Step 2: Cut the Sticks to Length
Cut the sticks to the width of your sandpaper plus about 1 inch (about 25 mm). My sandpaper is 9 inches wide, so I cut the sticks to 10 inches long.
- Using the pencil and ruler, make marks every 10 inches on each of the pieces of wood.
- Using the saw, cut the wood pieces at those marks. Because I used a chop saw, I cut two pieces of wood at a time.
Step 3: Sand the Cut Ends of the Sticks
Depending on what kind of saw you use to cut the sticks, the ends of the sticks may be rough. Use any rough-grit sandpaper to sand the ends of the sticks smooth.

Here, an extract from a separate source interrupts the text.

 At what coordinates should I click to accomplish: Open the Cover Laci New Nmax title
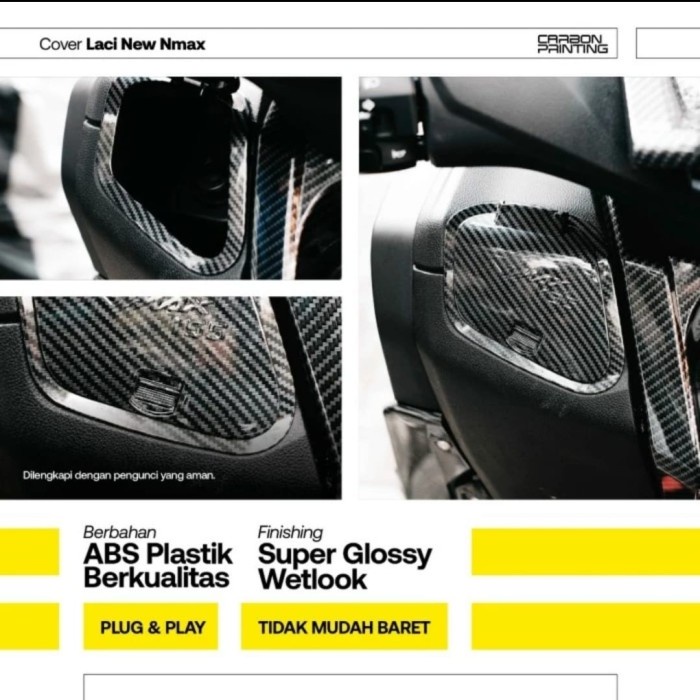122,44
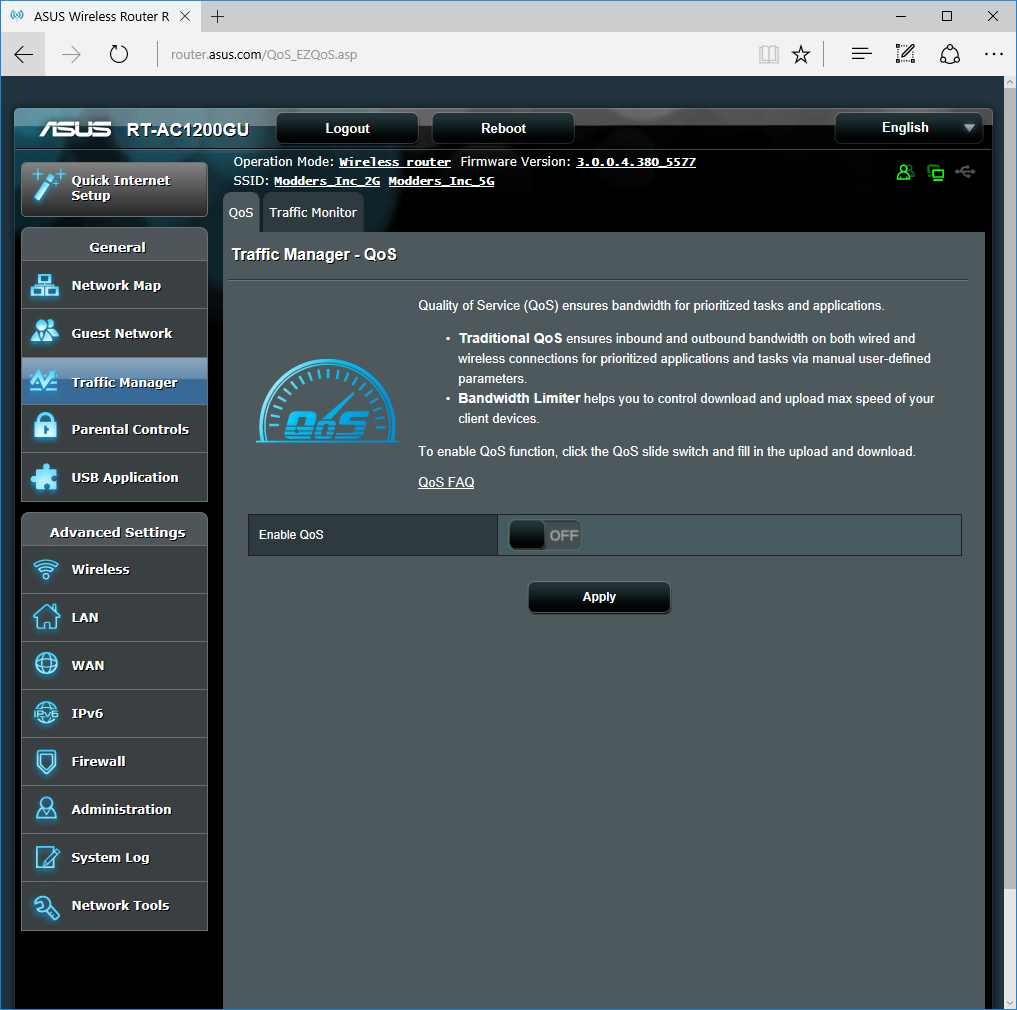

Step 4: Cut a Piece of the 1500 Grit Sandpaper, to Glue to One of the Sticks.
- Pull one piece of 1500 grit sandpaper from its folder.
- Measure one side of the square end of your stick. My sticks are 1/2 inch square.
- Cut a piece from that sheet of sandpaper that is the width of the sheet and 4 times the measured side of the stick. For example, 4 * 1/2 = 2 inches, so I cut a piece of 1500 grit sandpaper 9 inches wide (the width of the sheet) and 2 inches tall.
Step 5: (optional) Score the Grit Side of the Sandpaper
Scoring the grit side of the sandpaper will make it easier to fold it around the stick, but it's not necessary.
- Place the piece of sandpaper grit side UP (NOT grit side down as in the photo above - sorry).
- Lay the cut stick on the edge of the piece of sandpaper.
- While holding the stick firmly down on the sandpaper, draw the knife's edge along the inside edge of the sandpaper. Don't cut all the way through; the idea is to just weaken the sandpaper along this line so it will fold easily later.
Step 6: Glue the Edge of the Sandpaper to the First Side of the Cut Stick
- Pour a small amount of glue on the first side of the cut stick.
- Spread the glue evenly over that first side of the stick. I like to use my finger, both to spread the glue and to wipe off the excess.
- Lay the glued side of the stick flat on the non-grit side of the paper, lined up with the edge of the paper.
- Press the stick firmly down onto the paper.
- Wipe the excess glue off the outside edge of the stick. You may also need to wipe glue off the table you're working on.
Step 7: Repeat the Process for the Other 3 Sides of the Stick
- Spread glue on the second side of the stick.
- Turn the stick, while pressing it firmly down, so that the newly-glued side of the stick presses against the sandpaper. Scoring the paper earlier helps keep the first glued side from coming apart as you turn the stick.
- Wipe off excess glue as before.
- Repeat the process for the remaining 2 sides of the stick.
Step 8: Write the Grit Number on the Stick
Before going on to the next stick, write the grit number of the sandpaper on a bare side of the stick. This label will help you keep track of the 1500 vs. the 2500 grit sandpaper sticks as you polish pivots with one stick after the other.
Step 9: Make the 2500 Grit Sanding Stick
Now that you've made a 1500 grit sandpaper stick, repeat the process using 2500 grit sandpaper.
Once your 1500 grit and 2500 grit sanding sticks are dry, you're ready to use them to polish clock pivots. Make plenty of sanding sticks so they'll be ready whenever you want to clean a clock.